Section 7. Consolidation, Merger, etc. In case the Corporation
shall enter into any consolidation, merger, combination or other transaction in
which the shares of Common Stock are exchanged for or changed into other stock
or securities, cash and/or any other property, then in any such case the shares
of Series A Preferred Stock shall at the same time be similarly exchanged or
changed in an amount per share (subject to the provision for adjustment
hereinafter set forth) equal to 100 times the aggregate amount of stock,
securities, cash and/or any other property (payable in kind), as the case may
be, into which or for which each share of Common Stock is changed or exchanged.

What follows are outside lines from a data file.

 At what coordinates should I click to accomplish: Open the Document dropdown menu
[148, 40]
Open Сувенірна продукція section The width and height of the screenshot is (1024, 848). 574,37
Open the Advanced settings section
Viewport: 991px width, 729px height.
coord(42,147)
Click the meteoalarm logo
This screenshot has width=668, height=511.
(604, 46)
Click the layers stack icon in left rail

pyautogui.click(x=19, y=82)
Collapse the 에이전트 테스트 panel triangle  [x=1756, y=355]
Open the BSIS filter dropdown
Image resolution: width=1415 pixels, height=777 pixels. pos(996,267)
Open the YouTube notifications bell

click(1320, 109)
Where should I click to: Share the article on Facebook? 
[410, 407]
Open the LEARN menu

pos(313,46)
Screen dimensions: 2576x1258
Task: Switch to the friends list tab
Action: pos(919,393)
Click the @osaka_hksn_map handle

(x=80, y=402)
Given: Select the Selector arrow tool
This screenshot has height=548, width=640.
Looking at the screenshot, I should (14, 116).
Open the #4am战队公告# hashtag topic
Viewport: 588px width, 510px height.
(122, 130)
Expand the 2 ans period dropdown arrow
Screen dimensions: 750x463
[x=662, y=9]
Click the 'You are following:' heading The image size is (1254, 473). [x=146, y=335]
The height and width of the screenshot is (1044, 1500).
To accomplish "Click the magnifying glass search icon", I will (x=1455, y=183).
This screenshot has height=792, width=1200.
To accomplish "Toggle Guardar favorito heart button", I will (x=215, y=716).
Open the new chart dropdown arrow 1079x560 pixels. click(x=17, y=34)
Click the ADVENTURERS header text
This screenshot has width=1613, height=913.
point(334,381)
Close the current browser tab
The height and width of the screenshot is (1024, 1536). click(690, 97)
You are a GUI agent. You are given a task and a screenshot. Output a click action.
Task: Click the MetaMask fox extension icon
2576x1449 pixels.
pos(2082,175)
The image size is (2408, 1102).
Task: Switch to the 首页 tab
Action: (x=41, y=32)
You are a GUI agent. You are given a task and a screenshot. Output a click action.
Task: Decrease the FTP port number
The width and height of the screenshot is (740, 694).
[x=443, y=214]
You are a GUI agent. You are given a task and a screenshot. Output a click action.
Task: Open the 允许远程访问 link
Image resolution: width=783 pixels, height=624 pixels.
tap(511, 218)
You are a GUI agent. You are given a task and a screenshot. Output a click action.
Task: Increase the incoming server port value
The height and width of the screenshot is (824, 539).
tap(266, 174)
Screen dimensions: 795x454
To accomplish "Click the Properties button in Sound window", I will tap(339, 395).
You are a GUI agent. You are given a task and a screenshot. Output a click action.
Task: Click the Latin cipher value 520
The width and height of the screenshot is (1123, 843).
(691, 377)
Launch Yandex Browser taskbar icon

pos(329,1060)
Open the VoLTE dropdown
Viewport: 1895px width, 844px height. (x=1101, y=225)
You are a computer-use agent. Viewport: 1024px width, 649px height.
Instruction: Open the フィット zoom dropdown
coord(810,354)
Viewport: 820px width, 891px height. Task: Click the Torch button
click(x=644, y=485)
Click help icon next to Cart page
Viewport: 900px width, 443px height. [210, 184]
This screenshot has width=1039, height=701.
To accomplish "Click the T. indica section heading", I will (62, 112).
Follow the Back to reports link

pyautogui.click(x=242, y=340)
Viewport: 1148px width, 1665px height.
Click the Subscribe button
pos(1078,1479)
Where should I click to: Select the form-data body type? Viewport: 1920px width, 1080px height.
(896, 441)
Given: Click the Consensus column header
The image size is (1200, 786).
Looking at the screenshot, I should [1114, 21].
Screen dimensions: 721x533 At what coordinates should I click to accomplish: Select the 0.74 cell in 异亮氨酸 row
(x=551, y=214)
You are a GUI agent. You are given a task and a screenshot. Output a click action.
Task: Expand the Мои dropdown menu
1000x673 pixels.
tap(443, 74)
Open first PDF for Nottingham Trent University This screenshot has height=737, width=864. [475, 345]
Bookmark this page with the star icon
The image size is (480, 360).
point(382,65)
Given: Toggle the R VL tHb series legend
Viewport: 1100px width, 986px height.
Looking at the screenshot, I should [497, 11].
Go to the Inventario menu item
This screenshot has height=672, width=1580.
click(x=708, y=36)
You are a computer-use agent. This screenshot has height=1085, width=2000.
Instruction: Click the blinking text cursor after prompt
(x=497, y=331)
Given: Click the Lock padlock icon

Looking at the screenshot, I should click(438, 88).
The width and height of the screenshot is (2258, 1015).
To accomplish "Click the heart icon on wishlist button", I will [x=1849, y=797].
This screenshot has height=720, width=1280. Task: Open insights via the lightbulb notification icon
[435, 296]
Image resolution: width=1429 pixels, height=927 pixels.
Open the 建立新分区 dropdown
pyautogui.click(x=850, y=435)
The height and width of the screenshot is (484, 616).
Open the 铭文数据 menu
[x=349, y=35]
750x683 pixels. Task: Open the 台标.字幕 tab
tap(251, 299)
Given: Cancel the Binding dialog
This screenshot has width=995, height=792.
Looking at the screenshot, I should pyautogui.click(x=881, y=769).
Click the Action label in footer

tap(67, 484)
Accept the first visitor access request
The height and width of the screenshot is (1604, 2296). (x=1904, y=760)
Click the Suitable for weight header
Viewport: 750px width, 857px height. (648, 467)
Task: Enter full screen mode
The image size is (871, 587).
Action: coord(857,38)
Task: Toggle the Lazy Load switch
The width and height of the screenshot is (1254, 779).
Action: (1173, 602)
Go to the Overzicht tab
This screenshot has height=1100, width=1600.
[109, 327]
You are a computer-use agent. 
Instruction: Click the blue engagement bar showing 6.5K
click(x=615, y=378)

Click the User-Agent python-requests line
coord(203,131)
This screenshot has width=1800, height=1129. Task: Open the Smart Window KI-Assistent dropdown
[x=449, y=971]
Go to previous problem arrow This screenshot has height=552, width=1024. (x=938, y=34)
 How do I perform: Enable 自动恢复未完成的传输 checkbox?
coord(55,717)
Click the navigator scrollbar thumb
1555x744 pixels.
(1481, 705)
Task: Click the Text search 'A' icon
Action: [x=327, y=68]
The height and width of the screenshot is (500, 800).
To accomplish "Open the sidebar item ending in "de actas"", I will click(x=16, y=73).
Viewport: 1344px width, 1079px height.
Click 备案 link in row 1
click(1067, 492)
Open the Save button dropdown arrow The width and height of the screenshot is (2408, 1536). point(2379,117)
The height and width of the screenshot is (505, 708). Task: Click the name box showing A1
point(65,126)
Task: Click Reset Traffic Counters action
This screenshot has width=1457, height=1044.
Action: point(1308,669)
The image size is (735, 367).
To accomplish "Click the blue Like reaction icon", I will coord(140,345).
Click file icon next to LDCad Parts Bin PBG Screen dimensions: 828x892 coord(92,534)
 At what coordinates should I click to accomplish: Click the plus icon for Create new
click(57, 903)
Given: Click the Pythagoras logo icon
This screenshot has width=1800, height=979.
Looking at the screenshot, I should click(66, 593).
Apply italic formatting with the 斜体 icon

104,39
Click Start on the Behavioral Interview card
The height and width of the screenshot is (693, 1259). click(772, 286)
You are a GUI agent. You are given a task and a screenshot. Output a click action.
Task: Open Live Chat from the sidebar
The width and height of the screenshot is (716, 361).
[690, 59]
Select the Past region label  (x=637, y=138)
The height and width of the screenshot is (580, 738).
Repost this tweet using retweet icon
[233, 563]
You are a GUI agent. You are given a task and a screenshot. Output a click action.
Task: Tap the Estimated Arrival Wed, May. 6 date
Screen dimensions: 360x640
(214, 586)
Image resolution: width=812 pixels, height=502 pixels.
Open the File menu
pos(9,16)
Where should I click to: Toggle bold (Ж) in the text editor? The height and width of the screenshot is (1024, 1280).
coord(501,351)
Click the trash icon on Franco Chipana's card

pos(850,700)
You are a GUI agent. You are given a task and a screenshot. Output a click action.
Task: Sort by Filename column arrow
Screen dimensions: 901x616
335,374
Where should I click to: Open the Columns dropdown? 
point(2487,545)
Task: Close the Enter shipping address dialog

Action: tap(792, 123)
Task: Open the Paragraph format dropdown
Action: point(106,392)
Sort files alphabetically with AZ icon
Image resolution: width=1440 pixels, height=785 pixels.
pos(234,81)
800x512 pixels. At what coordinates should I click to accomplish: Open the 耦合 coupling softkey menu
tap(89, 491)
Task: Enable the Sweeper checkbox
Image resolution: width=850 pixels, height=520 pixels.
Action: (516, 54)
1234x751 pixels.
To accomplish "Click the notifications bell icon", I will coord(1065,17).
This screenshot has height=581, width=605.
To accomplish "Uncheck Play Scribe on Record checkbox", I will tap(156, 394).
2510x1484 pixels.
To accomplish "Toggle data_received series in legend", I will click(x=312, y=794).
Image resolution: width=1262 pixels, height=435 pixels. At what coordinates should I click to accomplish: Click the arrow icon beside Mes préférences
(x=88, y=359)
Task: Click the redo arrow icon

In the event the Corporation shall at any time (i) declare any dividend on
Common Stock payable in shares of Common Stock, (ii) subdivide the outstanding
Common Stock, or (iii) combine the outstanding Common Stock into a smaller
number of shares, then in each such case the amount to which the holders of
shares of Series A Preferred Stock are entitled as set forth in the preceding
sentence, shall be adjusted by multiplying the amount in effect immediately
prior to such event by a fraction the numerator of which is the number of shares
of Common Stock outstanding immediately after such event and the denominator of
which is the number of shares of Common Stock that were outstanding immediately
prior to such event.
Section 8. No Redemption. The shares of Series A Preferred
Stock shall not be redeemable.
Section 9. Ranking. The Series A Preferred Stock shall rank
junior to all other series of the Corporation's Preferred Stock, whether now
existing or hereinafter created, as to the payment of dividends and the
distribution of assets, unless the terms of any such series shall provide
otherwise.
Section 10. Amendment. The Articles of Incorporation of the
Corporation shall not be further amended in any manner which would materially
alter or change the rights, powers or preferences of the Series A Preferred
Stock so as to affect them adversely without the affirmative vote of the holders
of two-thirds or more of the outstanding shares of Series A Preferred Stock,
voting separately as a class.
Section 11. Fractional Shares. Series A Preferred Stock may be
issued in fractions of a share which shall entitle the holder, in proportion to
such holder's fractional shares, to exercise voting rights, receive dividends,
participate in distributions and to have the benefit of all other rights of
holders of Series A Preferred Stock.
IN WITNESS WHEREOF, I have subscribed my name this 10th day of
December, 1998.
/s/ X. X. Xxxxxx, Xx._________
Secretary
STATE OF MINNESOTA )
) SS.
COUNTY OF HENNEPIN )
The foregoing instrument was acknowledged before me this 10th day of
December, 1998 by X. X. Xxxxxx, Xx., the Secretary of National Computer Systems,
Inc., a Minnesota corporation, on behalf of the Corporation.